Yearly increases in the number of hospitalizations for aspiration pneumonia per 100,000 persons were most marked in the very old. Mean costs and Medicare hospital reimbursements were lowest for white women, who showed the lowest case-fatality rate in hospital (23%). This subgroup of patients had the shortest average hospital stay (10.4 days) and stay in intensive care (0.8 days) and accounted for a mean Medicare payment to the hospital of only $8,246. In contrast, black men, at highest risk of fatal outcome (26%), had the longest average stay in hospital (14.2 days) and in intensive care (1.1 days) and were responsible for the highest Medicare hospital reimbursements. An additional 22% of patients discharged alive to home or self-care were dead within 90 days of hospital admission; case-fatality rates at 90 days were even higher in patients sent to home health care, an intermediate care or a skilled nursing facility, or to another facility.

SECONDARY DIAGNOSES

Among Medicare patients with a principal diagnosis of aspiration pneumonia, the three most common secondary diagnoses were volume depletion, congestive heart failure, and urinary tract infections. Common discharge diagnoses most strongly related to a principal diagnosis of aspiration pneumonia--compared with a diagnosis of pneumococcal pneumonia--were dysphagia, gastrostomy status, and staphylococcal pneumonia.

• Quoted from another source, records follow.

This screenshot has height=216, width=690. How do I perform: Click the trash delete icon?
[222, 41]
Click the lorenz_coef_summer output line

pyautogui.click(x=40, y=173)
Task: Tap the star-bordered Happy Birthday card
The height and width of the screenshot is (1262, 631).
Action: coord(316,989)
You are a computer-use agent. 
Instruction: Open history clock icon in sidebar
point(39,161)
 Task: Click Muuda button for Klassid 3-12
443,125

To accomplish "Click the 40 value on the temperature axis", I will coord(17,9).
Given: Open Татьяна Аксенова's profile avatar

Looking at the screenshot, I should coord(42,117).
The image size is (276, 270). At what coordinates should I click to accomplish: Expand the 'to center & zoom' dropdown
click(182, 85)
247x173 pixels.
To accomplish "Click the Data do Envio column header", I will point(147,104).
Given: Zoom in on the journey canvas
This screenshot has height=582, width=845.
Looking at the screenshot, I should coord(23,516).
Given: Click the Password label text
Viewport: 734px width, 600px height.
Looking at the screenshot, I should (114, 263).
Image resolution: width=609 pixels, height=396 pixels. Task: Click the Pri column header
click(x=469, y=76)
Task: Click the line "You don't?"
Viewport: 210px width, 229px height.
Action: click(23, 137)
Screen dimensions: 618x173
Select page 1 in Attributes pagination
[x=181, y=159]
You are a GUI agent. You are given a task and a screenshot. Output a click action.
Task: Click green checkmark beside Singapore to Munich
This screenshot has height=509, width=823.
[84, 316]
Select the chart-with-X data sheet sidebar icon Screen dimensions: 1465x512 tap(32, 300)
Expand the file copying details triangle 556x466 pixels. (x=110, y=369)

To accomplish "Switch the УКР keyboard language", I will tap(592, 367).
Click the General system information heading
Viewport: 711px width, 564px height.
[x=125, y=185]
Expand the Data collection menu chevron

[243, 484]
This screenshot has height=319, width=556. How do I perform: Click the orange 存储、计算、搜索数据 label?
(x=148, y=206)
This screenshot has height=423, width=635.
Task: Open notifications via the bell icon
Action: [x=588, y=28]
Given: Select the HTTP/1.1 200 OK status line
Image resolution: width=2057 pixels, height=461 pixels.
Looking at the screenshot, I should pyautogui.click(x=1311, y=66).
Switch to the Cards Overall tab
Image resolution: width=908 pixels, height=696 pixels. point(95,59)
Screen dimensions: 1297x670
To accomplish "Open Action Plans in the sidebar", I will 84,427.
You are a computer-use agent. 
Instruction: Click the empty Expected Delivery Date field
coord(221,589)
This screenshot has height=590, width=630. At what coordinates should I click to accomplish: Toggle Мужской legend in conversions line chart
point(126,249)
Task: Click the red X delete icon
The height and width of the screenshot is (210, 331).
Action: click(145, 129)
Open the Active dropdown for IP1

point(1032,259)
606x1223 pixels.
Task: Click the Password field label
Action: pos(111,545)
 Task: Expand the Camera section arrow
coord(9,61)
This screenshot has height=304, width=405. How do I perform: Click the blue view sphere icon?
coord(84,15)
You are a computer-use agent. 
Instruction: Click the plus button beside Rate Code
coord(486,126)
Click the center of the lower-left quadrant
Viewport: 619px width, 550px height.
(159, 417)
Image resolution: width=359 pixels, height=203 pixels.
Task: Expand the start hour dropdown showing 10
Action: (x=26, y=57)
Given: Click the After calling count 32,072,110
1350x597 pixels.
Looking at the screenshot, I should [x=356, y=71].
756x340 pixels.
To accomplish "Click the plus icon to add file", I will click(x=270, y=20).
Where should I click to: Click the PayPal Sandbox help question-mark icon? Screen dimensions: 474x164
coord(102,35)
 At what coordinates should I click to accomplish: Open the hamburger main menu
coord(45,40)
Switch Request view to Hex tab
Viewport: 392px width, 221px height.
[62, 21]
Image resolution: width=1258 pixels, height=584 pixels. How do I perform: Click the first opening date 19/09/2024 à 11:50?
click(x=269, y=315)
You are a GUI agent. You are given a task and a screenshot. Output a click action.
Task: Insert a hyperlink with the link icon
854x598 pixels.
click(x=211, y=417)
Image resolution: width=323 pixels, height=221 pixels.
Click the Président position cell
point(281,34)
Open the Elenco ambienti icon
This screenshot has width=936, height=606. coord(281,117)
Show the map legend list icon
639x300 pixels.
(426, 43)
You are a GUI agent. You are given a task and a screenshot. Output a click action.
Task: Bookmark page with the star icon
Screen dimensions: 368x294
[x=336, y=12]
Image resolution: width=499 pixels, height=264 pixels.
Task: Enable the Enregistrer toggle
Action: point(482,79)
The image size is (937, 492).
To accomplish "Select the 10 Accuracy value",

The question is whether this increase in aspiration pneumonia arises from an actual increase in cases or is merely an apparent increase resulting from selection pressure for the "aspiration pneumonia" diagnostic code. Most Medicare payments for pneumonia hospitalizations are covered by one of two sets of diagnosis-related groups (DRGs): "simple pneumonia and pleurisy" and "respiratory infections and inflammation." As the latter DRG covers pneumonias that may be particularly severe, the hospital payment for these is generally higher than for "simple pneumonias." Reporting a patient as having aspiration pneumonia instead of "pneumonia, organism unspecified," shifts the DRG from the lower to the higher reimbursement, which is obviously to the hospital's advantage.

If, on the other hand, Medicare bills are pointing to a real increase in aspiration pneumonia, a second question arises: What underlying processes are bringing about this increase? To find that out, further research is needed, Dr. Baine noted.

"Further investigation must concentrate upon possible causal factors," he argued, "including the possibility of previously unrecognized connections between some of these conditions or their management and the risk of aspiration pneumonia."